* What you need to do
Find the line containing "Task: Open the Tested VMs tab" in the records below. Copy exactly that line and each one after it, ending at the line containing "Image resolution: width=1217", and nothing more.

* Extracted entries
######

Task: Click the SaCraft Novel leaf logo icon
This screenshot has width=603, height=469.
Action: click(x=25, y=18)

######

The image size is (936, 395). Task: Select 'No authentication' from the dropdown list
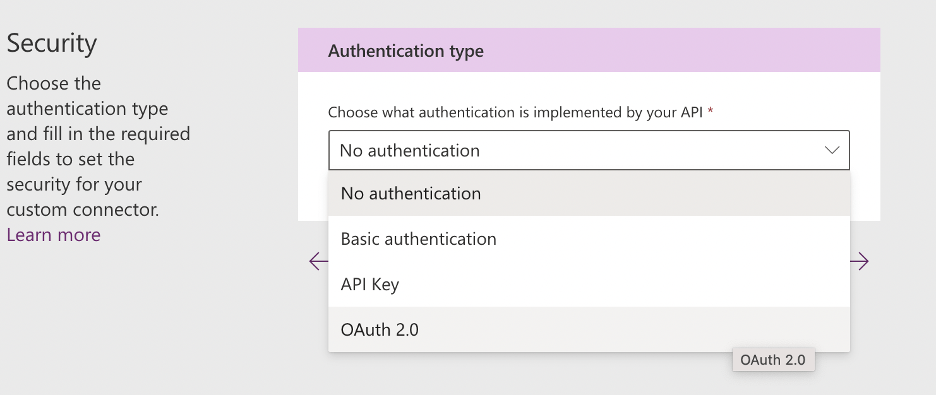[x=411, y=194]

######

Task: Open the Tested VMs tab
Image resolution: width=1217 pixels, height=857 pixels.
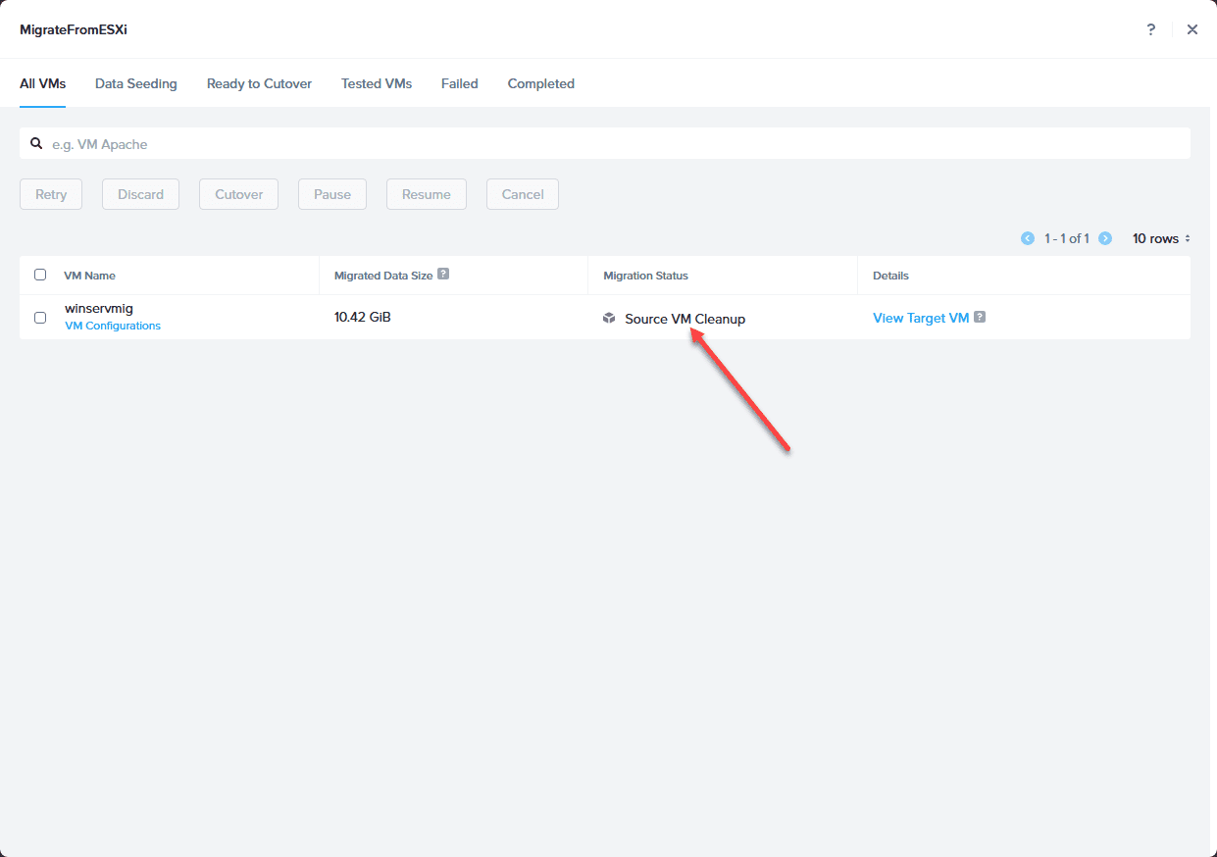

######

* Your response
Task: Open the Tested VMs tab
Image resolution: width=1217 pixels, height=857 pixels.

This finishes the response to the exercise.